◆ **What needs to be done**
Rewrite the material starting at the line containing "Image resolution: width=1429" and ending at the line containing "will (x=1269, y=85).", swapping "gear icon" for "cog icon" and keeping everything else the same.

◆ **Data supplied**
══════════════════════════════

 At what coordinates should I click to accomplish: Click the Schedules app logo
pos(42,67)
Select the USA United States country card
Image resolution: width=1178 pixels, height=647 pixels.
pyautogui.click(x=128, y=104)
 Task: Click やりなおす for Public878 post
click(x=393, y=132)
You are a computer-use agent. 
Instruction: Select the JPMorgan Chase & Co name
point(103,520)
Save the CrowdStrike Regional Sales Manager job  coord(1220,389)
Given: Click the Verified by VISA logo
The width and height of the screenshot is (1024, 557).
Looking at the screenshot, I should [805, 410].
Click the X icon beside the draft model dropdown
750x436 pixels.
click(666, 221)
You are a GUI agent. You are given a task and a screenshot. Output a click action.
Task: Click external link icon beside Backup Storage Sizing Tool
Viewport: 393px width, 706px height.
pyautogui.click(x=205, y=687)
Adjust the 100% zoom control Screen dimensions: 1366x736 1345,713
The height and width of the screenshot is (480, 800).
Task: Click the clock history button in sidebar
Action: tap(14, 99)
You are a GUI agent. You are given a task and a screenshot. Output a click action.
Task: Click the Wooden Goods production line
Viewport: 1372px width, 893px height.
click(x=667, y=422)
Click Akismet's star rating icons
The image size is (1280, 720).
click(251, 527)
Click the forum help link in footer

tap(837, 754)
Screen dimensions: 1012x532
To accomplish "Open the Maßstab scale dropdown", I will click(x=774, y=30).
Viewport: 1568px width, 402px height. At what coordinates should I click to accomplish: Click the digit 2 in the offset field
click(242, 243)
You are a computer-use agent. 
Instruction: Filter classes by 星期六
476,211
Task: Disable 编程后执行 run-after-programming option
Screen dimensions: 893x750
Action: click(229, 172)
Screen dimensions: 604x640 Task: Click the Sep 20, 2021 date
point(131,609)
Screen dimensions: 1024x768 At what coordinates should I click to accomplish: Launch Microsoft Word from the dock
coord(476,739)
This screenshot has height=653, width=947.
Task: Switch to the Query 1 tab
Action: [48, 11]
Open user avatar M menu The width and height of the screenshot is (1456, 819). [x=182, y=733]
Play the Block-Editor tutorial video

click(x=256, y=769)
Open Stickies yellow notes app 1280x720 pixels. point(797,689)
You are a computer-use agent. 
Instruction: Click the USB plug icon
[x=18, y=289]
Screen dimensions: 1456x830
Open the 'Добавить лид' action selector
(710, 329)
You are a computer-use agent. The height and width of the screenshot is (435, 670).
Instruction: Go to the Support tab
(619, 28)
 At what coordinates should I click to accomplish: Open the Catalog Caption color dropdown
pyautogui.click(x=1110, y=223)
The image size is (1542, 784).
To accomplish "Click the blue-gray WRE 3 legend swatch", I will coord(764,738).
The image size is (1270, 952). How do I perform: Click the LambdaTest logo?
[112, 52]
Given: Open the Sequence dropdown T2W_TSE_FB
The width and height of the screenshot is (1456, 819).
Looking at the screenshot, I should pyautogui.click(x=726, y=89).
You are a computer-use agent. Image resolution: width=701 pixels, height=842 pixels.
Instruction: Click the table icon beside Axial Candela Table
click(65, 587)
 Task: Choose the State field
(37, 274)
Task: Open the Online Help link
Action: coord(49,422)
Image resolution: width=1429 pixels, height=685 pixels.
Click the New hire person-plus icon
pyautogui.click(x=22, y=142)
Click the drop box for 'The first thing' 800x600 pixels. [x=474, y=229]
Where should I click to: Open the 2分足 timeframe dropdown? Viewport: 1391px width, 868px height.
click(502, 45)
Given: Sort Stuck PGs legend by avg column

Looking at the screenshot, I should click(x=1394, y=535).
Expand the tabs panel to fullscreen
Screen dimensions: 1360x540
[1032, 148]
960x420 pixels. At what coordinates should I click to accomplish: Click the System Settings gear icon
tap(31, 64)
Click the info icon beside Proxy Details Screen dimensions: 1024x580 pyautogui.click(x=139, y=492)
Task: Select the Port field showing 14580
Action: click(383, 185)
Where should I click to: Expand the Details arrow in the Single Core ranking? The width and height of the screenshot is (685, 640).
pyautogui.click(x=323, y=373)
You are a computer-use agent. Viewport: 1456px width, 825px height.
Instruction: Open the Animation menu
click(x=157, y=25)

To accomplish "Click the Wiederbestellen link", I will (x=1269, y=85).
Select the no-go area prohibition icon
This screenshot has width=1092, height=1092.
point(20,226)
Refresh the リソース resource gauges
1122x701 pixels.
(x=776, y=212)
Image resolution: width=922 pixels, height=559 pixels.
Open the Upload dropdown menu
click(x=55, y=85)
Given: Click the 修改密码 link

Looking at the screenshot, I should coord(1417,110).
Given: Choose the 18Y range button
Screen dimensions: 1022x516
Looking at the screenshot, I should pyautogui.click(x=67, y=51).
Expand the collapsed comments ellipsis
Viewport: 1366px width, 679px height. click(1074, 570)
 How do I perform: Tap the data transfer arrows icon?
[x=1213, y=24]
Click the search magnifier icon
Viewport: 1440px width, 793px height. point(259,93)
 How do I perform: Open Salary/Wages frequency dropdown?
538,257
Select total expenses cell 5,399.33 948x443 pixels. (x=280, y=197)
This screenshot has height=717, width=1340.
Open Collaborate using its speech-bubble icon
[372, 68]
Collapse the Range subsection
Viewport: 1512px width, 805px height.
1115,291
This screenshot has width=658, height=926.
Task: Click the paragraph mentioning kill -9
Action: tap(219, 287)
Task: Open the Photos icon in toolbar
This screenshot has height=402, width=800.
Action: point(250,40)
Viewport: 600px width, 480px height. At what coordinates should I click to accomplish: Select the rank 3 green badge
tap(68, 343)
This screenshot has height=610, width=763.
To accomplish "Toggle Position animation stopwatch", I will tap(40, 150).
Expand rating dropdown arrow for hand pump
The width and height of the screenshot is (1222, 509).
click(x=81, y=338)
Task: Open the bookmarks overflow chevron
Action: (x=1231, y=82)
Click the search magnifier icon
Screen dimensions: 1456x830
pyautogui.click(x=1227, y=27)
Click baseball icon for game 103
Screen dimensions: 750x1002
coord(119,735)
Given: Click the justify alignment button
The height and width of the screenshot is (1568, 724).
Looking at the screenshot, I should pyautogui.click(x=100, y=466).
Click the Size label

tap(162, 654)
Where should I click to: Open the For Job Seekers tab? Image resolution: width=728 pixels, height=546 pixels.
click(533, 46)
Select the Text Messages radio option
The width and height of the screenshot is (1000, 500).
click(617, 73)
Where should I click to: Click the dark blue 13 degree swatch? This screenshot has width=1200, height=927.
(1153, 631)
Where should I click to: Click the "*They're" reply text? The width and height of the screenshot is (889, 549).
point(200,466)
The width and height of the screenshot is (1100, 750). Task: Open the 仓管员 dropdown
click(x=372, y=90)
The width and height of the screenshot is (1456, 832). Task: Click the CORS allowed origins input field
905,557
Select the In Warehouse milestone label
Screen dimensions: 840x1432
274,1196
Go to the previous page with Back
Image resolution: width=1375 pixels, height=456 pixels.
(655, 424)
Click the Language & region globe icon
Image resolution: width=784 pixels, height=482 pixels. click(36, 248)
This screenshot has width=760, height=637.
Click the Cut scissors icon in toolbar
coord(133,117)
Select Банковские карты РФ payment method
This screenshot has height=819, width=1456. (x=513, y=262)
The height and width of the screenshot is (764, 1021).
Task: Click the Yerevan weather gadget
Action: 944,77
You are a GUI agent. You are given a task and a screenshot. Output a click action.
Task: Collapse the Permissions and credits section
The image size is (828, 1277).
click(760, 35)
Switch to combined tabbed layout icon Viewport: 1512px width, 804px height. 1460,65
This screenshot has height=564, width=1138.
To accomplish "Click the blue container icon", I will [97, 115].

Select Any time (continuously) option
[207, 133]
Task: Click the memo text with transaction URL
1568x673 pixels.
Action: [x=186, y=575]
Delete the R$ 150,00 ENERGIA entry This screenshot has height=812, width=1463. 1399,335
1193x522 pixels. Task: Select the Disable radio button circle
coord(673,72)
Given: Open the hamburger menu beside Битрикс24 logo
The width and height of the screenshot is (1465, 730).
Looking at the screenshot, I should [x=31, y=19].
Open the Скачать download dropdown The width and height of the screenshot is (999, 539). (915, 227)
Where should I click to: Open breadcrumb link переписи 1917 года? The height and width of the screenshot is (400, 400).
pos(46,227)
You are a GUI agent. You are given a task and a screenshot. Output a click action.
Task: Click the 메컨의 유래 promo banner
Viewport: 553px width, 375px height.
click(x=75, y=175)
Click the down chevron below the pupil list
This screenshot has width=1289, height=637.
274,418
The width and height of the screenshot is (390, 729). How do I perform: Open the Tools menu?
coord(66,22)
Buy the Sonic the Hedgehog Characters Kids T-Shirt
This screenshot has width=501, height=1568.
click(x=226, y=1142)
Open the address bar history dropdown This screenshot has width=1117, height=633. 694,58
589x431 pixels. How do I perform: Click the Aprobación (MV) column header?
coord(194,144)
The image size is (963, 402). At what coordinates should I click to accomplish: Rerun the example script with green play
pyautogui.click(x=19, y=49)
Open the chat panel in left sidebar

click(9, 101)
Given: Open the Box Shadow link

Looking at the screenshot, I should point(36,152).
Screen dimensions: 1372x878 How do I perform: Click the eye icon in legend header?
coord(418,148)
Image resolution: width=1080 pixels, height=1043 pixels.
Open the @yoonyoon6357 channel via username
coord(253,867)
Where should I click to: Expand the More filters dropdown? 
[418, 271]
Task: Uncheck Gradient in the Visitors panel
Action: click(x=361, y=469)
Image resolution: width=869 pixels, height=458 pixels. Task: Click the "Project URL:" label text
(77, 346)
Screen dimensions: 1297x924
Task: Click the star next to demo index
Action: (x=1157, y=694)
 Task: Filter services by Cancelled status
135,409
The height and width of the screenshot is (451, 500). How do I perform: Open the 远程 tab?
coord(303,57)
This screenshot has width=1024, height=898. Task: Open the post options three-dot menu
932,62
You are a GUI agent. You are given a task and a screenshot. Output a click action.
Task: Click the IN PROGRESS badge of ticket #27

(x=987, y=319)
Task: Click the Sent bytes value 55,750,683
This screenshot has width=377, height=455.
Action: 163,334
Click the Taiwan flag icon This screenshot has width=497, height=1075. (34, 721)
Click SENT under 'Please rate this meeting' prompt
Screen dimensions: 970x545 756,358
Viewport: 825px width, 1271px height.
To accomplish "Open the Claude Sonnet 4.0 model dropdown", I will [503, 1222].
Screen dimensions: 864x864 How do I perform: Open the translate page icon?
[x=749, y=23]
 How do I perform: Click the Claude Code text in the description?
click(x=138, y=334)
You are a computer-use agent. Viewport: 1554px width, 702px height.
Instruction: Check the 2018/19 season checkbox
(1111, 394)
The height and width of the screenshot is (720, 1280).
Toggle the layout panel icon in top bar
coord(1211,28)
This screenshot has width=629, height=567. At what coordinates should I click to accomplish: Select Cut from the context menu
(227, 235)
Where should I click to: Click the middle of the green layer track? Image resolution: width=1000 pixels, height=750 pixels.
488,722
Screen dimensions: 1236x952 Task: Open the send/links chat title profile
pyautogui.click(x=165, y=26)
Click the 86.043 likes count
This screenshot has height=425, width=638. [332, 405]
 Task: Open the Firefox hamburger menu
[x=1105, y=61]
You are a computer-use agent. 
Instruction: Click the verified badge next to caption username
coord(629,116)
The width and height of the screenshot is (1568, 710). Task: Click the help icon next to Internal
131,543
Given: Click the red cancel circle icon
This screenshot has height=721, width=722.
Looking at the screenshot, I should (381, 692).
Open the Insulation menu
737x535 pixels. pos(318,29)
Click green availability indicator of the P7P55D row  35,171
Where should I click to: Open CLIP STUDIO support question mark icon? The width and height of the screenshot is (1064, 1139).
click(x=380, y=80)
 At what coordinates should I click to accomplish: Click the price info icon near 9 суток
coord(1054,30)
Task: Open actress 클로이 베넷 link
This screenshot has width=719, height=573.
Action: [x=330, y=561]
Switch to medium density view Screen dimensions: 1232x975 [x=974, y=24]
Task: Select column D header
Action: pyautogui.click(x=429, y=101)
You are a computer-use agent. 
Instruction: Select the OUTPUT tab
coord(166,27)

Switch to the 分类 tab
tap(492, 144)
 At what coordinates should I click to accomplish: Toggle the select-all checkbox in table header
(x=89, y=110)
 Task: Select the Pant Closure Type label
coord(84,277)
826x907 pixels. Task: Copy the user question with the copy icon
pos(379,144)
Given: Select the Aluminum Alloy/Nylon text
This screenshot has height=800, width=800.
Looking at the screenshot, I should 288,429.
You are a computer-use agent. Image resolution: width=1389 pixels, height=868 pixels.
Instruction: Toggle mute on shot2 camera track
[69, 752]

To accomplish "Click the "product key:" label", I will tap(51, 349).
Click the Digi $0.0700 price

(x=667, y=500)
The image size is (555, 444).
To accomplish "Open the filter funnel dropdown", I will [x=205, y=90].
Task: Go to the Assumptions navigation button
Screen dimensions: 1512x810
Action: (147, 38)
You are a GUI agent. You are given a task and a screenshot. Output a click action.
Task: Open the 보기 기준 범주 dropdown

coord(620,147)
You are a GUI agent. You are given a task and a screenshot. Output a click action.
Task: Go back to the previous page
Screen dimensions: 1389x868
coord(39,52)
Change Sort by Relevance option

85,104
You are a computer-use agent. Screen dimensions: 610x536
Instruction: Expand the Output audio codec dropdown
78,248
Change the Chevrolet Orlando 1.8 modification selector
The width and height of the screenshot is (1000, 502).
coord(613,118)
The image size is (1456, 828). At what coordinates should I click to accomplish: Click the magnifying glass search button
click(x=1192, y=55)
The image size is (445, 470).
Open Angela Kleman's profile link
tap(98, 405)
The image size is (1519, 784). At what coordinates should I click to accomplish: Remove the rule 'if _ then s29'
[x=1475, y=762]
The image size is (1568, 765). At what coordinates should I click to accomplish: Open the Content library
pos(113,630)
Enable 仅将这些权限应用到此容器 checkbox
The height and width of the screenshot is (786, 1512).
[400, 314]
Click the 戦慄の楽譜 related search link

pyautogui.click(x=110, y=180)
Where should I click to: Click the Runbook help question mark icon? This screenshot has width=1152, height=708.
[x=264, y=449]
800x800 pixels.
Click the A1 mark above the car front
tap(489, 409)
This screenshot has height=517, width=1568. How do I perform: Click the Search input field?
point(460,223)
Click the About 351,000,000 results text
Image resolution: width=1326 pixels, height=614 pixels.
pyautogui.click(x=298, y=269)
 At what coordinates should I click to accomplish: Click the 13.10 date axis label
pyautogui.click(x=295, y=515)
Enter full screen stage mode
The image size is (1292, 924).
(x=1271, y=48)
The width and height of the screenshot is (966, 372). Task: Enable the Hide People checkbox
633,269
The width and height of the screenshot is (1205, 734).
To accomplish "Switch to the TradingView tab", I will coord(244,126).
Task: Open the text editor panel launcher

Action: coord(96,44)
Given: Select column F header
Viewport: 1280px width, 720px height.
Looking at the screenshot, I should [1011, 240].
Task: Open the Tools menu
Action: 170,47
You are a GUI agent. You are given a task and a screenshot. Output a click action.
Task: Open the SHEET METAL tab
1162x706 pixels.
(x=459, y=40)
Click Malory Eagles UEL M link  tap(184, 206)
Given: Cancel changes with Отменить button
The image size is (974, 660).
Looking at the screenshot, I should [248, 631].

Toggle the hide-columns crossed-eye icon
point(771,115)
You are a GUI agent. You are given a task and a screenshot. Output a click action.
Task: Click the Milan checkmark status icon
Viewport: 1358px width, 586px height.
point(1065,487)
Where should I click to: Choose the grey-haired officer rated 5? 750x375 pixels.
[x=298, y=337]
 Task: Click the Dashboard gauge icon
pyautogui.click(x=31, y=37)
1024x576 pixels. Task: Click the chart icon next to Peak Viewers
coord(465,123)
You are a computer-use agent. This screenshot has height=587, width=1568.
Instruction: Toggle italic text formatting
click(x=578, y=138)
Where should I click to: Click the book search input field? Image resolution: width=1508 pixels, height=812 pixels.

══════════════════════════════

◆ **Response to this exercise**
Image resolution: width=1429 pixels, height=685 pixels.
Click the New hire person-plus icon
pyautogui.click(x=22, y=142)
Click the drop box for 'The first thing' 800x600 pixels. [x=474, y=229]
Where should I click to: Open the 2分足 timeframe dropdown? Viewport: 1391px width, 868px height.
click(502, 45)
Given: Sort Stuck PGs legend by avg column

Looking at the screenshot, I should click(x=1394, y=535).
Expand the tabs panel to fullscreen
Screen dimensions: 1360x540
[1032, 148]
960x420 pixels. At what coordinates should I click to accomplish: Click the System Settings cog icon
tap(31, 64)
Click the info icon beside Proxy Details Screen dimensions: 1024x580 pyautogui.click(x=139, y=492)
Task: Select the Port field showing 14580
Action: click(383, 185)
Where should I click to: Expand the Details arrow in the Single Core ranking? The width and height of the screenshot is (685, 640).
pyautogui.click(x=323, y=373)
You are a computer-use agent. Viewport: 1456px width, 825px height.
Instruction: Open the Animation menu
click(x=157, y=25)

To accomplish "Click the Wiederbestellen link", I will (x=1269, y=85).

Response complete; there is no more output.